The lack of effectiveness of fluvoxamine in this trial was likely due to the inadequate dose. Nevertheless, the conflicting findings from large trials warrant validation of the therapeutic benefits of fluvoxamine at a higher dose.
About the study
In the present study, researchers evaluate the effects of a higher dose of fluvoxamine in mild-to-moderate COVID-19 patients. Eligible subjects were aged 30 or older with a positive antigen or polymerase chain reaction (PCR) test result. Furthermore, each study participant reported experiencing at least two of the following symptoms including sore throat, loss of sense of smell/taste, body aches, diarrhea, vomiting, cough, nausea, dyspnea, fatigue, nasal symptoms, fever, and chills.
Participants were recruited from August 25, 2022, to January 20, 2023. Subjects were excluded if they participated in other COVID-19 trials, were pregnant, breastfeeding, recently/currently hospitalized for COVID-19, using fluvoxamine, or had bipolar disorder or contraindications/allergy to fluvoxamine.
Participants were instructed to consume two 50 mg tablets of fluvoxamine or placebo on the first day and 100 mg tablets of fluvoxamine or placebo twice a day for the next 12 days. Medical history, demographic information, race/ethnicity, COVID-19 symptoms, and use of other medications were self-reported by the participants.
The primary outcome was the time to sustained recovery, which was defined as the time from intervention to the third of three consecutive days without symptoms. Secondary outcomes included time to hospitalization/death, time to death, COVID-19 clinical progression scale scores, average time spent unwell, and a composite of emergency room/urgent care visits, hospitalization, or death.

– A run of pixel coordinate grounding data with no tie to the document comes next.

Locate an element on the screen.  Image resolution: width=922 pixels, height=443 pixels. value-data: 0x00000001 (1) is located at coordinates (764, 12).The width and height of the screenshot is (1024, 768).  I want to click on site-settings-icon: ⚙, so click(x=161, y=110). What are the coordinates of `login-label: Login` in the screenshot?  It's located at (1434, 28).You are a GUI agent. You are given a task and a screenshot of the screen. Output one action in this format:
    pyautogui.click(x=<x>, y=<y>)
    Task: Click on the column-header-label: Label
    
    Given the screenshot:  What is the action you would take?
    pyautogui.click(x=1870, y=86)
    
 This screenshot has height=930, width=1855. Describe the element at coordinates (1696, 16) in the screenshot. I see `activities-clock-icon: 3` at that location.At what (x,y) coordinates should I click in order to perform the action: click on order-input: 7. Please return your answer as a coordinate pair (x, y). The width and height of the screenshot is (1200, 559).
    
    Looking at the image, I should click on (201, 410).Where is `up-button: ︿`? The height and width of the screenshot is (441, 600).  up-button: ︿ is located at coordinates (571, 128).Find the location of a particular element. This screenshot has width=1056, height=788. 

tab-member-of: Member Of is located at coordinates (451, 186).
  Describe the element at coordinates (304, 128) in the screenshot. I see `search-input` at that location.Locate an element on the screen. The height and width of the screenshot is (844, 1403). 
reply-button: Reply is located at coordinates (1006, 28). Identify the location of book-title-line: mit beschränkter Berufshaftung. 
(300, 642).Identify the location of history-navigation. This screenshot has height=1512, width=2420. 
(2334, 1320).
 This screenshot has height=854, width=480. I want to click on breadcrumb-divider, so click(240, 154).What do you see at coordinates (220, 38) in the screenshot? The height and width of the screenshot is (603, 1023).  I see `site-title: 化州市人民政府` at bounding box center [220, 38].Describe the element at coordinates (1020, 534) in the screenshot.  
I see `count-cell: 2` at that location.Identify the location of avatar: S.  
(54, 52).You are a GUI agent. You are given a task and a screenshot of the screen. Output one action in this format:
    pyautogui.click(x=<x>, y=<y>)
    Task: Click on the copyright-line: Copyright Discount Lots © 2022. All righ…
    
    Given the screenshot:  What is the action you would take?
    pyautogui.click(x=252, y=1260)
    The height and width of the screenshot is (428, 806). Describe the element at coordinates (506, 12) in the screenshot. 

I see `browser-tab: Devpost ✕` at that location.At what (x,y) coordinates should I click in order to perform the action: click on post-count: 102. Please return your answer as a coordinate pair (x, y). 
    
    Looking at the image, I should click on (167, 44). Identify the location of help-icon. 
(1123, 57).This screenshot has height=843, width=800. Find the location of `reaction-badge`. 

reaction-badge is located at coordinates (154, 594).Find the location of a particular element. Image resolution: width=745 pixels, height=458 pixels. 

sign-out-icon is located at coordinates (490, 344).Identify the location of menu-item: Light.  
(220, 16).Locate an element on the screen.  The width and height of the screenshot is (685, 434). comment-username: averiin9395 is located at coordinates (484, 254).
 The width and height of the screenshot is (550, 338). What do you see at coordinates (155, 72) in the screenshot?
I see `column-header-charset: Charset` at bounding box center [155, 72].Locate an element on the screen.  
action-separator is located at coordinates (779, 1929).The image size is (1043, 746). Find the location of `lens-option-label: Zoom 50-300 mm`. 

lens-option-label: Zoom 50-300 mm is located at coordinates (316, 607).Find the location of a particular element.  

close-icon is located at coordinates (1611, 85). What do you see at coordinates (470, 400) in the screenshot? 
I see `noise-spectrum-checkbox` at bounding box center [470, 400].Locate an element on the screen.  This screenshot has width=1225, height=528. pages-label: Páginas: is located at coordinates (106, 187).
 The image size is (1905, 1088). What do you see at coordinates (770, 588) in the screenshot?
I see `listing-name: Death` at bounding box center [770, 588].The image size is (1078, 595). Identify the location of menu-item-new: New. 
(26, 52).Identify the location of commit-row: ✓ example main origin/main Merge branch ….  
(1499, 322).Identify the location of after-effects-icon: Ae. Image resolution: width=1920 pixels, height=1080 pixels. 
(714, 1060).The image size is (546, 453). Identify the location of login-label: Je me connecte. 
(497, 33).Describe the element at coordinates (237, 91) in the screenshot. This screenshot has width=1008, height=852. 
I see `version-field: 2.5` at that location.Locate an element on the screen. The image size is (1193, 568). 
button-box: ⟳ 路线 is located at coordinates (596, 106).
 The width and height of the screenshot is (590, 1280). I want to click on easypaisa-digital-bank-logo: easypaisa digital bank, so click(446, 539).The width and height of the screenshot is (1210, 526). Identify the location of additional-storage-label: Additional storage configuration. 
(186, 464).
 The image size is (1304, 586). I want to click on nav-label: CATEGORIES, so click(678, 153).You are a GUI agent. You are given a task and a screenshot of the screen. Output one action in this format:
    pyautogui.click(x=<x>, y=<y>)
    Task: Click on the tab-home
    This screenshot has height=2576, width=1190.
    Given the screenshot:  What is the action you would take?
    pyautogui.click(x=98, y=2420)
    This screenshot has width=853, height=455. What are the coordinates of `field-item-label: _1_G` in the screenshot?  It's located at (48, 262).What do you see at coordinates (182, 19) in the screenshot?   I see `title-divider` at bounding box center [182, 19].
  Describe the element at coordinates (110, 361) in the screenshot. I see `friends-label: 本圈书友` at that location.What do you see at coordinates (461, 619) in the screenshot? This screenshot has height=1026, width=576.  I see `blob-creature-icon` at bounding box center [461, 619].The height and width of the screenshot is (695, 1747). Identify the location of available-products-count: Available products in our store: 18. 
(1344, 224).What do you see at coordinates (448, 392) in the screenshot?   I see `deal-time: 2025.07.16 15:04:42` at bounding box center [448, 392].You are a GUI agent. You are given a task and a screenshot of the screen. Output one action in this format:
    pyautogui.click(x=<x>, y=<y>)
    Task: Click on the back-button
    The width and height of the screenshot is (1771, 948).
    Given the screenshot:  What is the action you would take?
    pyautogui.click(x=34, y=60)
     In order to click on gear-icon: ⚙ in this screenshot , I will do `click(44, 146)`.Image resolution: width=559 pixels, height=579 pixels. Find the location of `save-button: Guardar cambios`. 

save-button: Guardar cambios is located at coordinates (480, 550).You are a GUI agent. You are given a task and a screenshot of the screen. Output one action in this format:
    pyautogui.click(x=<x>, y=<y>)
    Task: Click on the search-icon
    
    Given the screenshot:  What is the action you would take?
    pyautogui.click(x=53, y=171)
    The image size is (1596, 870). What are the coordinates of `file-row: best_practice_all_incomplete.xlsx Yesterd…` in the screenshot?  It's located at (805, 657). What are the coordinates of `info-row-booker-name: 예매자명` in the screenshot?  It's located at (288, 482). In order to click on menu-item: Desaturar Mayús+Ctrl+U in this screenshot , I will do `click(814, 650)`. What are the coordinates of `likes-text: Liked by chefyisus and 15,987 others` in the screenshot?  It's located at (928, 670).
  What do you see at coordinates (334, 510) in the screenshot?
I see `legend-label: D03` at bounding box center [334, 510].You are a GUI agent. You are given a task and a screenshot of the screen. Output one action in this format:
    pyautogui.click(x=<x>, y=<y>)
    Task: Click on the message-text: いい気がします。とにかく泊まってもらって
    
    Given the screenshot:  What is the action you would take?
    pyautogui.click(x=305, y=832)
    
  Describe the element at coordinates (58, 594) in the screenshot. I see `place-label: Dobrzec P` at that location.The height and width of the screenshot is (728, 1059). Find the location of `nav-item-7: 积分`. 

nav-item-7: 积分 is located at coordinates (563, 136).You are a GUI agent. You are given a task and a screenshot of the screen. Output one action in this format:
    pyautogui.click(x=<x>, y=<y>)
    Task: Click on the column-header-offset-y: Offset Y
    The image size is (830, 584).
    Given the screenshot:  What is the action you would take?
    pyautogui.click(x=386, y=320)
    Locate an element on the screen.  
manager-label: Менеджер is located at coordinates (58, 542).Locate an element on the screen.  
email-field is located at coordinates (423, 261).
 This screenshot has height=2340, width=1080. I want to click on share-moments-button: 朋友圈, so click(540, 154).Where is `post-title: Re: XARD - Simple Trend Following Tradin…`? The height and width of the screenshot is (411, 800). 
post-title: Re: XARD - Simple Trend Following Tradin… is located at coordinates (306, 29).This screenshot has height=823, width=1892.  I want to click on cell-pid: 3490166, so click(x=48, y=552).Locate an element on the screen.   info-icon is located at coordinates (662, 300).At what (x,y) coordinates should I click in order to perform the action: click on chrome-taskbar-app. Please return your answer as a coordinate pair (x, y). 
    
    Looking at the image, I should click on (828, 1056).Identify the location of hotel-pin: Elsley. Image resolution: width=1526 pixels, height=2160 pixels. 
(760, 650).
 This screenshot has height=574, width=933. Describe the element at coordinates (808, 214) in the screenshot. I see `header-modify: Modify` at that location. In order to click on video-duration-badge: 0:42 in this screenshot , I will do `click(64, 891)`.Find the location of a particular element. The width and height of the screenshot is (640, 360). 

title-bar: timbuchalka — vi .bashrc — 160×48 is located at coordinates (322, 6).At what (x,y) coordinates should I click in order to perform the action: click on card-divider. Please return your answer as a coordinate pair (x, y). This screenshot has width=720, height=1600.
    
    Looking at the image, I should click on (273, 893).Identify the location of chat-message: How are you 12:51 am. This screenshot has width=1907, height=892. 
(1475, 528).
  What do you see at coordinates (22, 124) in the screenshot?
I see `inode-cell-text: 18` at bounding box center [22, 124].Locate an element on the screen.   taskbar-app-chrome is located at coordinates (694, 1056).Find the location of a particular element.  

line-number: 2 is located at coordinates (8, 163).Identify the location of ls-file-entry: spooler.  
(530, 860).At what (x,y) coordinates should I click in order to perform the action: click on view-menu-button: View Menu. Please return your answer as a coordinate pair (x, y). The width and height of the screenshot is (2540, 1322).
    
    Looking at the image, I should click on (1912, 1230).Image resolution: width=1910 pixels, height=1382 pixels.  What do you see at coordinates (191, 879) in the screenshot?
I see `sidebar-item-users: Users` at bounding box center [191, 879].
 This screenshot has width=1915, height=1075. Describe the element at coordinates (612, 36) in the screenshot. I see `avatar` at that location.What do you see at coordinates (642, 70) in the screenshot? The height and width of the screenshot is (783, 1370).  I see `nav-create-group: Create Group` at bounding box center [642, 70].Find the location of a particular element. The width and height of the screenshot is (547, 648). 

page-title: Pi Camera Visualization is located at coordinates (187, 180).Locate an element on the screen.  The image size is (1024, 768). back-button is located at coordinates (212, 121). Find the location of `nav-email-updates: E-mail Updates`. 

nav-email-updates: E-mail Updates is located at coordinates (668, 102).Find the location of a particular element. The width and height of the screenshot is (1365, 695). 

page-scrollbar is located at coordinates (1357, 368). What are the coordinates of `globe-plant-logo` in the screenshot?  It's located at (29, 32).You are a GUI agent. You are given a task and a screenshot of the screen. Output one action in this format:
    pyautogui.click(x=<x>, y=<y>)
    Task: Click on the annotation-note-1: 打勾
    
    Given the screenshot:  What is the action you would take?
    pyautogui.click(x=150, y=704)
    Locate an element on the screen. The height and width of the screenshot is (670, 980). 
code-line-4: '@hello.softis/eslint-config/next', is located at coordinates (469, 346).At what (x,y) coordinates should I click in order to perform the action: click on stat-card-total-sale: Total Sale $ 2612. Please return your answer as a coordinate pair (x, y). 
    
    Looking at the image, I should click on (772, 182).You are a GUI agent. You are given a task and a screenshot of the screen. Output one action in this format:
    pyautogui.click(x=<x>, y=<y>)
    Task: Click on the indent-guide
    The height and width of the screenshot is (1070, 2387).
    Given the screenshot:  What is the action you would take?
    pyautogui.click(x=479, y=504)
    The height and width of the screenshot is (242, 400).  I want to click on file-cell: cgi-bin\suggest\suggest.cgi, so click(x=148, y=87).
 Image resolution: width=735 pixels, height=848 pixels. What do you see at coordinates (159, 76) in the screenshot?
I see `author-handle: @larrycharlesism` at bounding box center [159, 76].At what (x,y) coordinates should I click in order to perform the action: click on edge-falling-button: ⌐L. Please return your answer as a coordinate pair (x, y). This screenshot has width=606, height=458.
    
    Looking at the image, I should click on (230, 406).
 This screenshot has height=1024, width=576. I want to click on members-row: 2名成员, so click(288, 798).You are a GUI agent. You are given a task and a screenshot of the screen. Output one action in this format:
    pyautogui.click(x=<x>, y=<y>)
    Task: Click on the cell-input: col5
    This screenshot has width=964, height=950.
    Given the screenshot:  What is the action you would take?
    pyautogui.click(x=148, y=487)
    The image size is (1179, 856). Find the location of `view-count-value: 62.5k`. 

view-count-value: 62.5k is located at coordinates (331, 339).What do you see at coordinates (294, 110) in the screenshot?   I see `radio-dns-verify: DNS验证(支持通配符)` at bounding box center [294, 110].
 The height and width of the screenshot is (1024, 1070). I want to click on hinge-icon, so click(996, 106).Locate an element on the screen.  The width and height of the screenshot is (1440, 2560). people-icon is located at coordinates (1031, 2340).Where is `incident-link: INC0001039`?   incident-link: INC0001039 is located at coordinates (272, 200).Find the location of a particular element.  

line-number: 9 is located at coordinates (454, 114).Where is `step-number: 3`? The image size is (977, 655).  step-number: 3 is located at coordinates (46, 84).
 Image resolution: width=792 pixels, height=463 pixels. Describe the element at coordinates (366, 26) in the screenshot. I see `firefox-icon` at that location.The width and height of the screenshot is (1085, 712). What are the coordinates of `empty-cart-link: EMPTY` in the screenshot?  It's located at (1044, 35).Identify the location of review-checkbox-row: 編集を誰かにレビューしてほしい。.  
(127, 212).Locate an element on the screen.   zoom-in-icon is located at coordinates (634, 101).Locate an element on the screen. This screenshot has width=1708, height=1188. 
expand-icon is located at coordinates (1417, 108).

The study randomized 1,175 participants to receive fluvoxamine or placebo. About 66% of the study participants were female and 72.7% were White. Hypertension and obesity were the most common comorbidities.
Over 75% of participants received at least two doses of a COVID-19 vaccine. About 10% of participants reported no symptoms at the time of study drug receipt, whereas the remainder reported mild/moderate symptoms.
There were no differences in time to sustained recovery between groups, with a median of 10 days. No deaths occurred in either group. Three participants were hospitalized, including one fluvoxamine recipient.
Fourteen fluvoxamine recipients and 21 placebo recipients reported emergency room/urgent care visits or hospital admission. The clinical progression scale was simplified into a self-evaluation of home activity levels, as hospitalizations and deaths were rare.
Over 95% of study participants had no activity limitations by day seven. Moreover, the average time spent unwell was similar between groups.
Six individuals experienced serious adverse events. More specifically, two fluvoxamine recipients reported Guillain-Barre syndrome, pneumonia, and aggravated asthma, whereas four placebo recipients reported perforated intestinal diverticulitis, partial bowel obstruction, ruptured appendix, and diabetic foot ulcer.
The researchers did not observe a meaningful separation between groups when stratified by symptom severity at baseline and timing of therapy relative to symptom onset. Exploratory analyses suggested that participants who received fluvoxamine more quickly following the onset of their symptoms had poorer symptom resolution than placebo recipients. In contrast, those who received fluvoxamine treatment around seven days post-symptom onset had better resolution than placebo participants.
The study findings indicate that treating mild-to-moderate COVID-19 patients with a higher dose of fluvoxamine did not improve the primary outcome relative to placebo recipients. Notably, the secondary composite outcome of healthcare utilization or death suggested nearly 33% fewer events among fluvoxamine recipients; however, this effect did not meet decision-making thresholds.